Solo en Europa ha de haber más de una veintena. Debido a su carácter
abstracto y su intangibilidad, las mayores cantidades de dinero caben en
los espacios más angostos. En un disco duro, que hasta puede ser
portátil. Dadas las circunstancias, es extraño que nadie haya inventado
todavía el paraíso fiscal ambulante, por ejemplo, una furgoneta VW, al
estilo de las de los hippies de los setenta, que recorra los países del viejo continente ofreciendo secreto bancario a quien pueda interesarle.
Los paraísos fiscales absorben cantidades astronómicas de dinero que,
invertido en sus países de origen, garantizarían su avance. Un billón de
euros acumulan los europeos, esto es, el PIB de España. En todo el
mundo, al parecer, se escamotean 23 billones de euros. Cantidades
ingentes. Pero lo que no se ve con claridad es cómo pueda ponerse coto a
esta situación, por mucho que pública y reiteradamente se comprometan a
hacerlo el G-20, la UE o el sursum corda. ¿Cómo va a hacerse?
¿Suprimiendo la libertad de circulación de capitales? No suele
proponerse porque se considera un gran avance y, sobre todo, porque el
propio capital sanciona a quien no la respeta privándole de su
presencia. Lo primero que exige el capital en esas a modo de cartas
internacionales para garantizar las inversiones mundo adelante es,
precisamente, la seguridad de repatriación de beneficios o del principal
de la inversión, incluso en condiciones leoninas.
Parece como si el único modo real de combatir los paraísos fiscales fuera convertirse en uno. Si no puedes combatirlos, únete a ellos,
reza el viejo proverbio. Y, al final, prácticamente todos los Estados
recurren a los paraísos fiscales. Pues ¿qué otra cosa son esos fondos,
esos bonos de bajísima rentabilidad que todos ofrecen y cuyo máximo
atractivo es el hecho de ser opacos al fisco? Efectivamente, si se
quiere combatir la fuga de capitales en un país, una de las formas es
garantizarles la misma intangibilidad e inmunidad que si no estuvieran.
Esa voluntad, tan reiteradamente expuesta como escasamente aplicada, de
combatir los paraísos fiscales parece cumplir la función de una
jaculatoria.
La única forma real de combatir los paraísos fiscales es eliminar el
secreto bancario, implantar una autoridad internacional capaz de obligar
a terceros a hacer diáfanas sus transacciones financieras. Cosa que
será muy difícil cuando los mismos Estados que quieren eliminar los
paraísos fiscales acogen y amparan el secreto bancario en su
jurisdicción.

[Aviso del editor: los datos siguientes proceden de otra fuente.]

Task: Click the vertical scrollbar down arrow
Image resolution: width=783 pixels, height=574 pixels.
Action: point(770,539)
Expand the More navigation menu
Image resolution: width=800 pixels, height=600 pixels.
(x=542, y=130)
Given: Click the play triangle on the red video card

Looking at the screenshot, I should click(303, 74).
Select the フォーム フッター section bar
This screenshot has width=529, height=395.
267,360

Entre otras cosas, porque suelen estar gobernados por
gentes y organizaciones que suelen ser buenos clientes de los paraísos
fiscales. Y sobre todo porque es muy difícil, si no imposible, combatir
la esencia misma del sistema, consistente en la búsqueda de beneficios
privados al coste que sea, y querer que el sistema siga intacto.